Install basic development tools and headers:

sudo apt-get update
sudo apt-get install -y \
    build-essential \
    linux-headers-$(uname -r) \
    software-properties-common \
    gnupg

Driver Installation

Before installing the latest NVIDIA drivers, ensure that old versions are removed and that you are using updated repository methods.

1. Remove Existing NVIDIA Drivers

sudo apt-get remove --purge '^nvidia-.*'
sudo apt-get autoremove

2. Remove Any Outdated NVIDIA Signing Keys (if present)

sudo apt-key del 7fa2af80

3. Add the NVIDIA Repository and GPG Key

Note: With apt-key deprecated, we now use the NVIDIA CUDA keyring package.
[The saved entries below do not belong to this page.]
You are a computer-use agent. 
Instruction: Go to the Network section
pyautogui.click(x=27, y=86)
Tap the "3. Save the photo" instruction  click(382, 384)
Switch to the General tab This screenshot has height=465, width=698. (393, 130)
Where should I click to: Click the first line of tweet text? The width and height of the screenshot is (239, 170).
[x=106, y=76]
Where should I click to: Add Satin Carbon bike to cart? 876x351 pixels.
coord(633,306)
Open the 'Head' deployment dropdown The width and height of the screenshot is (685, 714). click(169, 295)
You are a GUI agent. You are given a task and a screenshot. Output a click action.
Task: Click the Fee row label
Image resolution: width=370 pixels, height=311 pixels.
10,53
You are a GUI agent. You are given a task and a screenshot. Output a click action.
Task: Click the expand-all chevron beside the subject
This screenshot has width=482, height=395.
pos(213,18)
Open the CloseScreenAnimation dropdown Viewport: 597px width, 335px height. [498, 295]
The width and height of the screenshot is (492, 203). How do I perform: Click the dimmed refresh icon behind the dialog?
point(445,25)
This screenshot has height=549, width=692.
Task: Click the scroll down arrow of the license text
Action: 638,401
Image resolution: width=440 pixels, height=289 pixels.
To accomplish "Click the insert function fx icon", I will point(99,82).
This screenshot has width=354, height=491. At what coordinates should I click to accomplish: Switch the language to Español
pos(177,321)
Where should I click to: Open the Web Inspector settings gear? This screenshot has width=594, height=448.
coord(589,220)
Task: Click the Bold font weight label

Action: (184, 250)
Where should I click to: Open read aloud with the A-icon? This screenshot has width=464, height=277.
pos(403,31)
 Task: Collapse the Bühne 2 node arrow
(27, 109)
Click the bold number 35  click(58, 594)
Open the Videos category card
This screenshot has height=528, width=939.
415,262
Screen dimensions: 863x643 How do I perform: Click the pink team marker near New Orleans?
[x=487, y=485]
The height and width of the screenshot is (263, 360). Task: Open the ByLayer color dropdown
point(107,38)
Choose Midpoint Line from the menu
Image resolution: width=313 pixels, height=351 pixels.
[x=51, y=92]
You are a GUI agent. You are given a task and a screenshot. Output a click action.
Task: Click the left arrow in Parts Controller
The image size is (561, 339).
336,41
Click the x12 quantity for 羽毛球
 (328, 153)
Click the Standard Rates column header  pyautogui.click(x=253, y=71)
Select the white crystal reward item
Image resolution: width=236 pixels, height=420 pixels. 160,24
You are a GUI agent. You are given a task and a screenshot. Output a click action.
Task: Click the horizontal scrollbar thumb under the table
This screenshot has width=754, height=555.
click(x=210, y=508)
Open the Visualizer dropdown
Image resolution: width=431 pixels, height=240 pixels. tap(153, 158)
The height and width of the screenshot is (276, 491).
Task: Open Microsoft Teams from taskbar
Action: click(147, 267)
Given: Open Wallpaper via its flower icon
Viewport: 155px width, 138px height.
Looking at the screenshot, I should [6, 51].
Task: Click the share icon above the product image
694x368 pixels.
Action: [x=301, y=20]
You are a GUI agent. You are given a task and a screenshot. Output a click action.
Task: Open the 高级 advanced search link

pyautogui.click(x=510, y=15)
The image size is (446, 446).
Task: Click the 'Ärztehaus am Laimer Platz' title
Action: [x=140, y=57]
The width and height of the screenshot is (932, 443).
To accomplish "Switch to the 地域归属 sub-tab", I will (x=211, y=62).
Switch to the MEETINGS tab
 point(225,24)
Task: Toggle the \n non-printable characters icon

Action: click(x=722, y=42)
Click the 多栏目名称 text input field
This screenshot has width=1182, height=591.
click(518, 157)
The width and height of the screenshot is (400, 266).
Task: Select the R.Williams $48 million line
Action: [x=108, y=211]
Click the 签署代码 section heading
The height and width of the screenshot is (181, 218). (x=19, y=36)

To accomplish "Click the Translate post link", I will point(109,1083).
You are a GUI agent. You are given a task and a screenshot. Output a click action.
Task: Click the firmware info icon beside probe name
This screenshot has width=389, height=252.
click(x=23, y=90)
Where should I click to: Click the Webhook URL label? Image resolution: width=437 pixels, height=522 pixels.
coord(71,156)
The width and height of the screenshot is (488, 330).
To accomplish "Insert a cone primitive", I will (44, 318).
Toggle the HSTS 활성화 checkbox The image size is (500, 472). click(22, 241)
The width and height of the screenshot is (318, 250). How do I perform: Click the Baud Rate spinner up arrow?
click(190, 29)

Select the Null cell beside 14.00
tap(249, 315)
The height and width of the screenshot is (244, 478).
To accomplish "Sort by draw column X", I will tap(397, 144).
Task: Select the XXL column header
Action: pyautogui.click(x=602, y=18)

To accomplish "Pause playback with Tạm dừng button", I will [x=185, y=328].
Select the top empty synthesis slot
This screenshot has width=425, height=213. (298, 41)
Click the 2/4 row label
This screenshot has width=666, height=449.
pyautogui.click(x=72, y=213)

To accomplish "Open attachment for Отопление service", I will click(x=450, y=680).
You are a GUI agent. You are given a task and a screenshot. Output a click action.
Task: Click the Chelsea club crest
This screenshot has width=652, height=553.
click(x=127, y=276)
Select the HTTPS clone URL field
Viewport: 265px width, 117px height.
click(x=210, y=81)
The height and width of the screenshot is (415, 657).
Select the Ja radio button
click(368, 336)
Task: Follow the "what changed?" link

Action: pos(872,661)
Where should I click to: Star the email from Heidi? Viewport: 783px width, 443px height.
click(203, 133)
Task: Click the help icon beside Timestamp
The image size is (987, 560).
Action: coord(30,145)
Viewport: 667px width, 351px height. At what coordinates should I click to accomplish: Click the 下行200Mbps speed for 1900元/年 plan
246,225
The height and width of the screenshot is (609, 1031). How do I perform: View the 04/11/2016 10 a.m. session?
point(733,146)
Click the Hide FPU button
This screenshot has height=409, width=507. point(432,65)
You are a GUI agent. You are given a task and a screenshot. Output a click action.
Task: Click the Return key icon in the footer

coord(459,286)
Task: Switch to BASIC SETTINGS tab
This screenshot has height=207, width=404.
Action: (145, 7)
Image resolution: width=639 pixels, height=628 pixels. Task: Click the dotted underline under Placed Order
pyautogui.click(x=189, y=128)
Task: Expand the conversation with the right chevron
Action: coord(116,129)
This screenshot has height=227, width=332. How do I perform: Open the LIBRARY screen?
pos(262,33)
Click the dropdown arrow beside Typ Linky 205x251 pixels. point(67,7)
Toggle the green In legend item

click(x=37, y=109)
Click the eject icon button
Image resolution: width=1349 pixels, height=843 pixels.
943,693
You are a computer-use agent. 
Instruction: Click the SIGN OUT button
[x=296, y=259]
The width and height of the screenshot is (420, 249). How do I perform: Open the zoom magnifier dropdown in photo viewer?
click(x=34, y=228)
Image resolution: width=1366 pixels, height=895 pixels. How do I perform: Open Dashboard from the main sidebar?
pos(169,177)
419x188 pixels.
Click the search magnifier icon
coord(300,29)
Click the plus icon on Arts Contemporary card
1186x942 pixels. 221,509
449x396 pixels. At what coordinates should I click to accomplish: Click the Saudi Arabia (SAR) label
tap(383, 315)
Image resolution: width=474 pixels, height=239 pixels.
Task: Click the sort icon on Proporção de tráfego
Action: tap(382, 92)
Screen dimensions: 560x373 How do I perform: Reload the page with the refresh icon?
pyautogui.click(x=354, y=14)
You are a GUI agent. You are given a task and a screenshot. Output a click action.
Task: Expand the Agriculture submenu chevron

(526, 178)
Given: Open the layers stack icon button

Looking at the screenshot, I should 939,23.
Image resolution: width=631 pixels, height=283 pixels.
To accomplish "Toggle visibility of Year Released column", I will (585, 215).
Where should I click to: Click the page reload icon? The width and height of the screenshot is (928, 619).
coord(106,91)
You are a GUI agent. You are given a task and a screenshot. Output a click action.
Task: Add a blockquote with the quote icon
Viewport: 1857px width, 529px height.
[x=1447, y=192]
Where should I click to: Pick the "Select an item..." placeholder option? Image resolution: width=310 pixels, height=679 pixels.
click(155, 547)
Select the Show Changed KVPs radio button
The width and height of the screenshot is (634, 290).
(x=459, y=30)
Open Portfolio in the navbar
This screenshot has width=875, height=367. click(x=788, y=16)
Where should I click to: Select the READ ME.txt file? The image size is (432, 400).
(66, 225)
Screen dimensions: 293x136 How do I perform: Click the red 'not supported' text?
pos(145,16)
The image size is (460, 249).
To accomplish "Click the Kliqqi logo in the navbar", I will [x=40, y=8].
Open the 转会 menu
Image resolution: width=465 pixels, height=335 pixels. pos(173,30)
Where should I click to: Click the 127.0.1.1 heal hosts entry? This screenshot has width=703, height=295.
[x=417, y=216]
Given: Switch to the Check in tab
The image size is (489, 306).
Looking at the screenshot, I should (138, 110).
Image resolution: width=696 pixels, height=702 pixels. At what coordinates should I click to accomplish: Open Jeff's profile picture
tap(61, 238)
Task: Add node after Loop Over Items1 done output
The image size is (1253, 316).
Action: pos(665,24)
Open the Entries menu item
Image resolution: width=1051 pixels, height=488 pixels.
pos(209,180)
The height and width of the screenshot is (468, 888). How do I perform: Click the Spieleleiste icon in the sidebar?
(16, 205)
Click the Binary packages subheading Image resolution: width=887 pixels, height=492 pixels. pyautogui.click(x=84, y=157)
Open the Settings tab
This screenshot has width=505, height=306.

Download and install the CUDA keyring package:

wget https://developer.download.nvidia.com/compute/cuda/repos/ubuntu$(. /etc/os-release; echo $VERSION_ID | sed 's/\.//')/x86_64/cuda-keyring_1.1-1_all.deb
sudo dpkg -i cuda-keyring_1.1-1_all.deb

4. Add the Repository Pin File

This file sets repository priorities:

wget https://developer.download.nvidia.com/compute/cuda/repos/ubuntu$(. /etc/os-release; echo $VERSION_ID | sed 's/\.//')/x86_64/cuda-ubuntu$(. /etc/os-release; echo $VERSION_ID | sed 's/\.//').pin
sudo mv cuda-ubuntu*.pin /etc/apt/preferences.d/cuda-repository-pin-600

5. Update Package Lists

sudo apt-get update

6. Install the Latest NVIDIA Drivers

For modern enterprise GPUs, Ubuntu’s driver query typically recommends the “open” driver series. For example, for an A100 the recommended driver might be:

sudo apt-get install -y nvidia-driver-570-open

If you wish to let Ubuntu automatically choose the best driver for your hardware, run:

sudo ubuntu-drivers autoinstall

Note: For H200 or other new-generation GPUs, verify the recommended driver version using ubuntu-drivers devices and choose the driver (open or server) that best suits your workload.

7. Reboot the System

sudo reboot

CUDA Toolkit Installation

Once the driver is updated and working, install the CUDA toolkit to support development and GPU-accelerated applications.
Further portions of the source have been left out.